“Fact-check: Trump White House promotes misleading expectations for election night results”

Marshall Cohen for CNN:

While election officials across the country try to prepare Americans for the chance of a prolonged vote-counting process this year, President Donald Trump and his allies have drawn a line in the sand and say they want to see a winner declared on election night.

As a result, Trump and his allies are setting unrealistic expectations, and undermining warnings from bipartisan state and local election officials and experts that a slower vote-count doesn’t always indicate a problem.Relying on an inaccurate and misleading interpretation of how US elections are conducted, White House press secretary Kayleigh McEnany said last Wednesday that the Trump administration wants to see a presidential winner projected on election night this November.

“What we want election night to look like is a system that’s fair, a situation where we know who the President of the United States is on election night.
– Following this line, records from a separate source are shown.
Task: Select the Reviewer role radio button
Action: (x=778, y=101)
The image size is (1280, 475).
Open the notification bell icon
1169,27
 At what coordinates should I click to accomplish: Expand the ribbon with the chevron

That’s how the system is supposed to work. And that’s ultimately what we’re looking for and what we’re hoping for,” McEnany said in a Fox News interview, where she criticized Democrats for expanding access to mail-in voting.

In recent months, Trump has repeatedly questioned the legitimacy of the election, refused to say if he’ll accept the results and spread false information and conspiracy theories about mail-in voting. He has a long history of rejecting election results and levying baseless accusations of widespread fraud when he sees election results that he doesn’t like.
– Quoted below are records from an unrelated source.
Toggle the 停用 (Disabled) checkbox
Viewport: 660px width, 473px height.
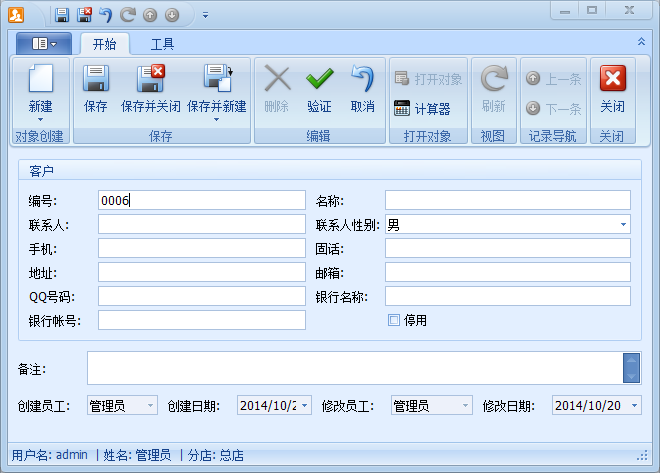tap(394, 321)
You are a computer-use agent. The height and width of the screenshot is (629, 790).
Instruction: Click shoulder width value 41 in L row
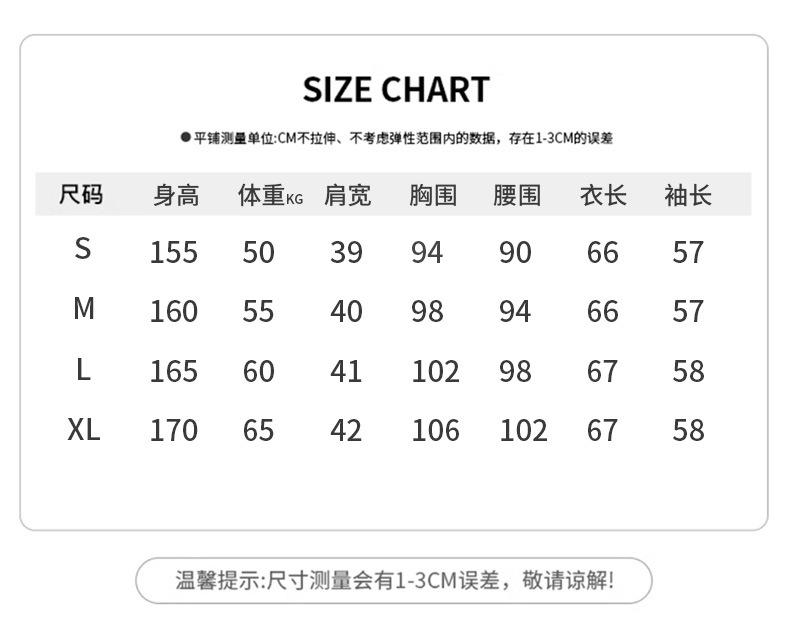(346, 372)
He and his team have also attempted to suggest that any delay in the announcement of results is somehow improper, and that, despite Covid, 2020 Election Night should look and feel like any other election — even though the pandemic has drastically transformed how people vote and how states count those ballots. McEnany’s implication that a clear winner be determined on Election Night is rules- or law-based is part of that effort, one that experts say is not grounded in any reality.

“There is no legal requirement that states announce the winner of their popular vote on election night,” said Franita Tolson, a CNN contributor and law professor at the University of Southern California, who pointed out that the legal framework to formally select the next president largely revolves around Electoral College proceedings that take place in December and January.